Stock photo of Artifact website on iPhone
Stock photo of Artifact website on iPhone


Artifact uses AI algorithms to customize news feed algorithms for its users. With new features, the site is giving readers a little bit more control.

There are lots of ways to write a headline, many of them bad. Take this article, for instance. It might’ve been titled:

You’ll Never Believe What This App Lets Users Do

Read more

or

Emerging App Wages War Against Fake News

or even

This Trendy News App Empowers Users With One Weird Trick.

But if it had been, then you might’ve felt let down by the actual content of the story. Clickbait tends to do that: make big promises, build expectations, and then deliver something much less exciting than promised. You might’ve gotten frustrated—maybe even felt an urge to reclaim your wasted time or take some sort of revenge.

Artifact, the news app from Instagram’s co-founders, is offering its users an outlet for that feeling. The AI-powered article recommendation platform now allows readers to mark a news story as “clickbait” if the headline doesn’t match the post. If a user feels they were manipulated into engaging with an article through a misleading or breathless hype-driven headline, they can flag that post to the app. Clicking on the three dot menu in an article or pressing and holding an article in the feed will bring up the clickbait marking option.

Image of Artifact News interface
Image of Artifact News interface


Artifact’s menu of actions now includes the option to “Mark as Clickbait.”

“We will use your flag as a signal in ranking so we can better prioritize helpful articles over misleading ones for the community,” the company wrote in a blogpost announcing the feature on Monday afternoon.

Kevin Systrom, Artifact’s co-founder, told Gizmodo in an email that the platform’s strategy is still in flux, and that for now information gathering is the focus. “Our current approach is to collect data and see the quality of the signal from the user base [as] more people start to mark articles as clickbait,” he wrote.

Once there’s enough info to go off of, Artifact might begin down-ranking certain articles or delisting content in accordance with clickbait complaints. If an article is reported as clickbait enough times, Artifact might even step in and change the headline, as first reported by The Verge, and confirmed by Systrom to Gizmodo. The company is working to “figure out the appropriate reaction,” the tech founder noted. “Currently everything is manually reviewed.”

Given all the unknowns, it’s unclear exactly how exactly these clickbait rankings will pan out, and how much power Artifact users will really have. Systrom didn’t offer definitive answers on what the threshold number of reports might be for an article to become officially labeled as clickbait in the algorithm, nor on how the app might handle headline changes without taking on too much liability for potential introduced errors. But he did note that Artifact would “actively guard against” users erroneously flagging news as clickbait when they dislike or disagree with an article.

The anti-clickbait update adds to the growing list of functions on Artifact that place the app somewhere between Apple News and a social media site like Reddit or the Twitter of yore.

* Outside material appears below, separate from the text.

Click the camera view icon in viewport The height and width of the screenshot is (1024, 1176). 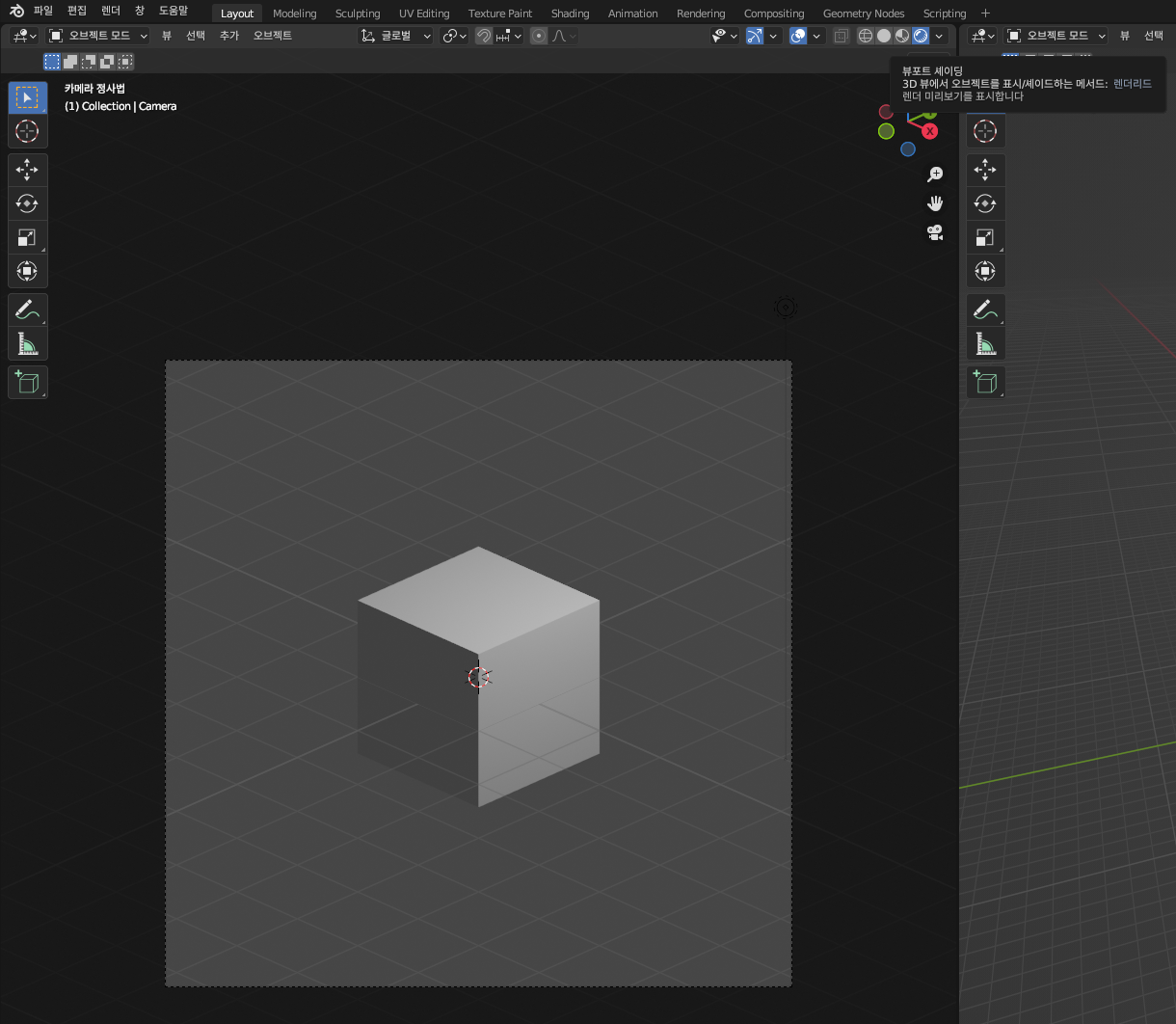[934, 232]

Previously, the company introduced in-app comments and “reputation scores” (à la Reddit) so that users could interact with each other via particular posts, and be held accountable for those interactions.

In the same blogpost announcing the clickbait flag button, Artifact also said it had launched two additional features: The ability to react to an article with emojis and the ability to share an article excerpt as an image.

The emoji react options pop up with a long-press on articles in the feed or by tapping the heart icon at the bottom of an article you’re currently reading. The image share feature has been added to the share arrow menu, and will allow for concise picture/blurbs to be exported directly to Instagram stories and elsewhere.

Update 5/23/2023, 12:22 P.M. ET: This article has been updated with more information from Artifact co-founder, Kevin Systrom.